- _THE PROBLEM_
A line counts if it contains the word "Given" at least once. State how many such lines the records contain, giving the number alone.

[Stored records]
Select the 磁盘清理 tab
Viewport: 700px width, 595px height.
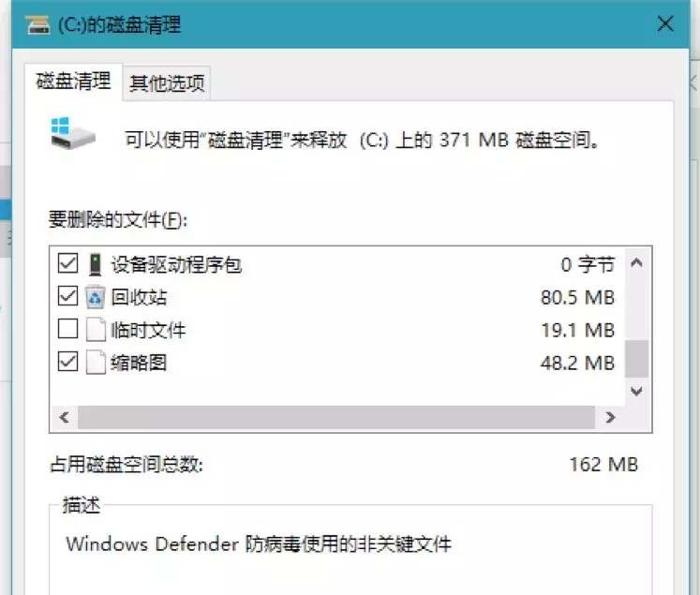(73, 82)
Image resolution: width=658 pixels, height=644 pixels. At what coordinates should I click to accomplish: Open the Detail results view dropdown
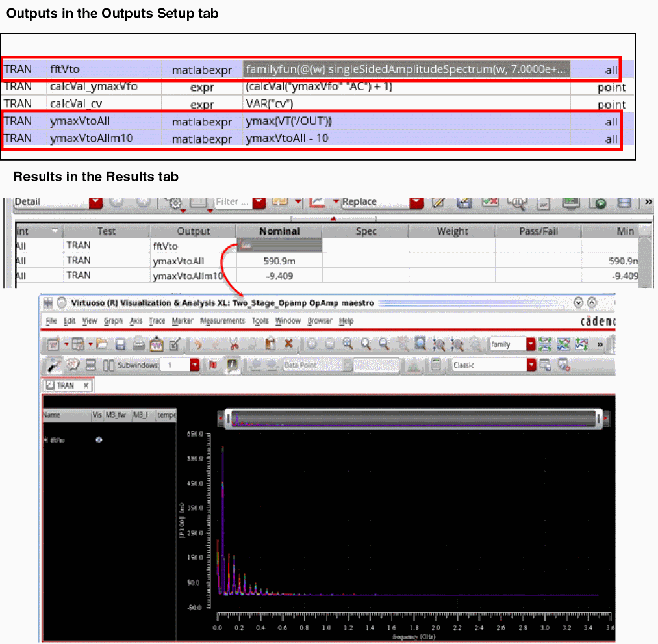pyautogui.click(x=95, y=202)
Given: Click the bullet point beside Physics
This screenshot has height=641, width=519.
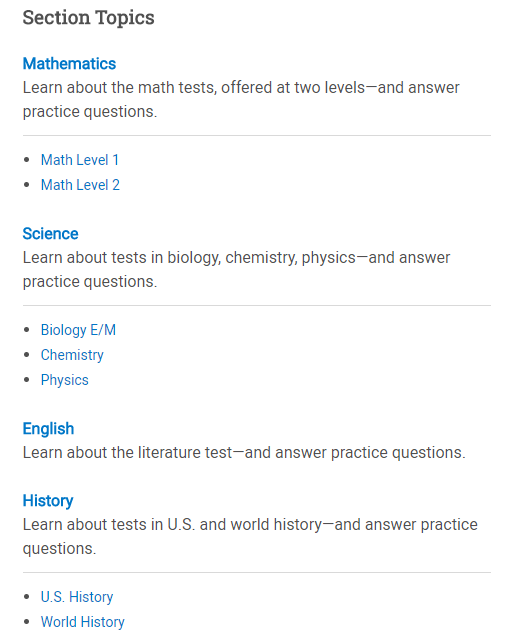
---
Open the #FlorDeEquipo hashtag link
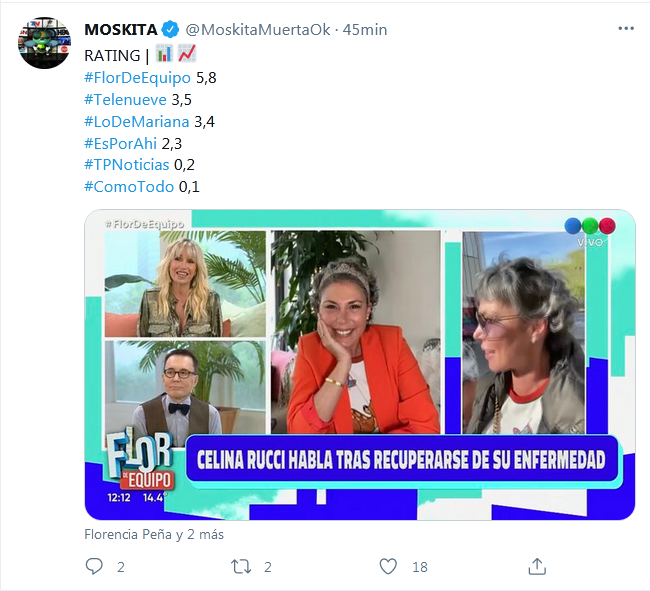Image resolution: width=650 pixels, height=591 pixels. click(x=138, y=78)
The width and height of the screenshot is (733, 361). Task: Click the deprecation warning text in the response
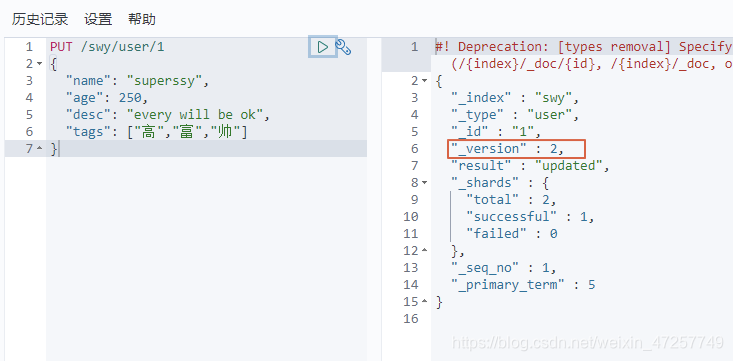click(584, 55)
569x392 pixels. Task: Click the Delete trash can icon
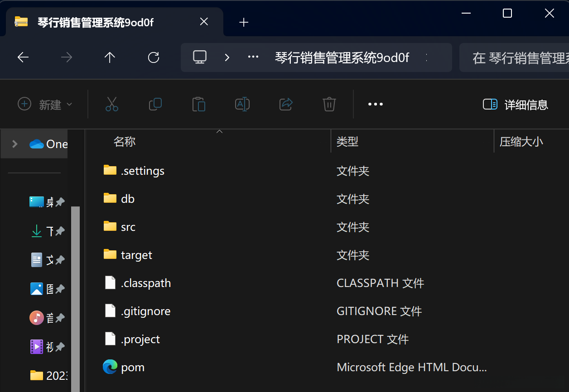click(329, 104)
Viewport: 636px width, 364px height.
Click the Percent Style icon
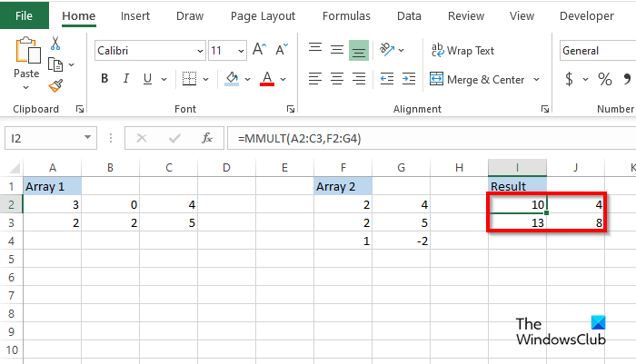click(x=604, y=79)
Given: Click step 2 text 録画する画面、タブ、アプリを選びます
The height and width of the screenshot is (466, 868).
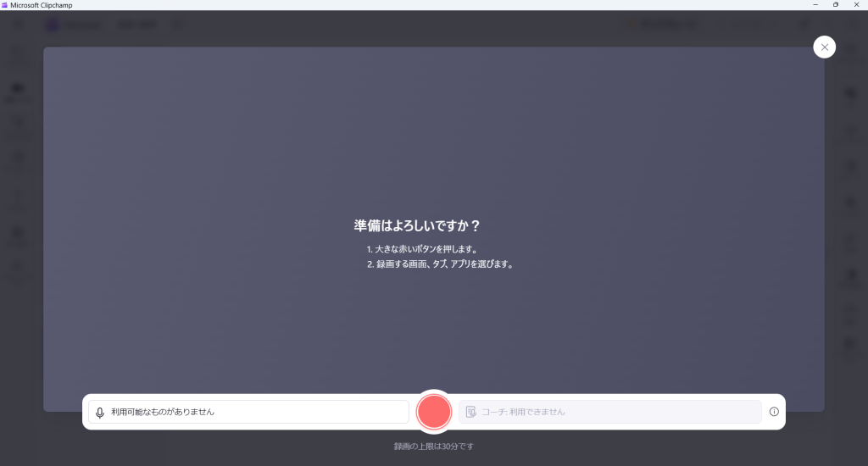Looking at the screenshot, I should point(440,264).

- _WRITTEN REPLY_
2